New metrics to keep tabs on progress towards health and social care integration must not increase the reporting burden on councils, senior local government figures have warned.
Health secretary Jeremy Hunt announced plans for a “set of unified metrics” to measure performance against the better care fund objectives and the broader integration of health and social care at the Local Government Association conference last week.
He praised the work of councils and the NHS in delivering the better care fund but said effective measurement was the “missing” piece of the jigsaw.
He told delegates the new measurement regime would “help ensure that the process of integration carries on at the pace we need over the coming years”.
The LGA and the Society of Local Authority Chief Executives & Senior Managers have called for the metrics to minimise the burden on councils.
Both described the Department of Health’s previous reporting requirements in relation to the better care fund as onerous.
Solace director Graeme McDonald said: “When the BCF plans and monitoring system first came out it felt like a return to days of centralised form filling so hopefully this is a mechanism for avoiding that in the future.
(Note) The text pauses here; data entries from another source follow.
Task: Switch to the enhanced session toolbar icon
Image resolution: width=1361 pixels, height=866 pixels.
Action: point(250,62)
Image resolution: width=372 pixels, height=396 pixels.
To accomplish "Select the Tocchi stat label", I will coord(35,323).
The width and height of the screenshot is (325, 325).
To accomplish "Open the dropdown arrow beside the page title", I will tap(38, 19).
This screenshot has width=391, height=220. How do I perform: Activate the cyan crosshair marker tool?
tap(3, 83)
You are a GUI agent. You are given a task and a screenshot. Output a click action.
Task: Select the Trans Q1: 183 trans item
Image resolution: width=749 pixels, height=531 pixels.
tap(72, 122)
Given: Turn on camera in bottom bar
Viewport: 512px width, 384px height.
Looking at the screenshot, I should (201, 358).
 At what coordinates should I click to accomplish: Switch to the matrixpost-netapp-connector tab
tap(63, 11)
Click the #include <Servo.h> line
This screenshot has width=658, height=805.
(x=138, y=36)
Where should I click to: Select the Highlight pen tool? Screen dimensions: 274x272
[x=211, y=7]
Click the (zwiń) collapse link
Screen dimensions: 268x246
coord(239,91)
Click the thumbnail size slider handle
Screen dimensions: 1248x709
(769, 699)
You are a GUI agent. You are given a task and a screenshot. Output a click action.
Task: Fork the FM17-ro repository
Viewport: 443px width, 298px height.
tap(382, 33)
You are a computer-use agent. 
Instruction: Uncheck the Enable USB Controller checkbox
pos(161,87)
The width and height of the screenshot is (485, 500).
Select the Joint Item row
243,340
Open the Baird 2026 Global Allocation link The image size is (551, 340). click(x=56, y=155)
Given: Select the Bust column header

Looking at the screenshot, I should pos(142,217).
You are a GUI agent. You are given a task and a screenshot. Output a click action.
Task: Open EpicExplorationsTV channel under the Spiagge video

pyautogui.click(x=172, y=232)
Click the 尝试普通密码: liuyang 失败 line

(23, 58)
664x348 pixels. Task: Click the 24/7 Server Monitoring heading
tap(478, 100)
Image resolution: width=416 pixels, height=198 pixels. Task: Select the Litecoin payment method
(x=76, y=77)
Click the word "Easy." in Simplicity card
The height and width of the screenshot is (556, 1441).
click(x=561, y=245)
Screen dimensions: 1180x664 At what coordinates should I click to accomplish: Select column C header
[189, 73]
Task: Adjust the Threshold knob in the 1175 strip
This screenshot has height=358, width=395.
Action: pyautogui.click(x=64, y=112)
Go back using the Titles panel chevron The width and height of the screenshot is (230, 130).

“We need to see the detail to understand what’s being proposed but we would hope any changes to the monitoring system would be with a view to rationalising it and focusing on the things that are important, rather than being a box-ticking exercise.”
Izzi Seccombe (Con), chair of the LGA’s wellbeing board and leader of Warwickshire CC, told LGC any reporting associated with the metrics must be “proportionate and relevant”.
“We will be working with the DH to understand what that means and what level of burden it’s going to put on and whether we can help to influence how it’s rolled out,” she added.
The metrics will be published for the first time in December and then every quarter.
Ray James, president of the Association of Directors of Adult Social Services, warned this timetable could be challenging.
“I am sure we can make a productive start, but we must allow space for new measures to emerge. If we do not, I fear that if we count what we have always counted, we will get what we have always got.”
Key objectives of the BCF include reducing emergency admissions to accident and emergency departments by providing enhanced out of hospital care and preventative services.
Reducing the number of delayed transfers of care and improved data sharing between NHS and local authorities are also central objectives of the programme and could form part of the metrics.
Mr Hunt told the conference that the methodology would be agreed by the Department of Health, the Department for Communities & Local Government, the NHS and the LGA.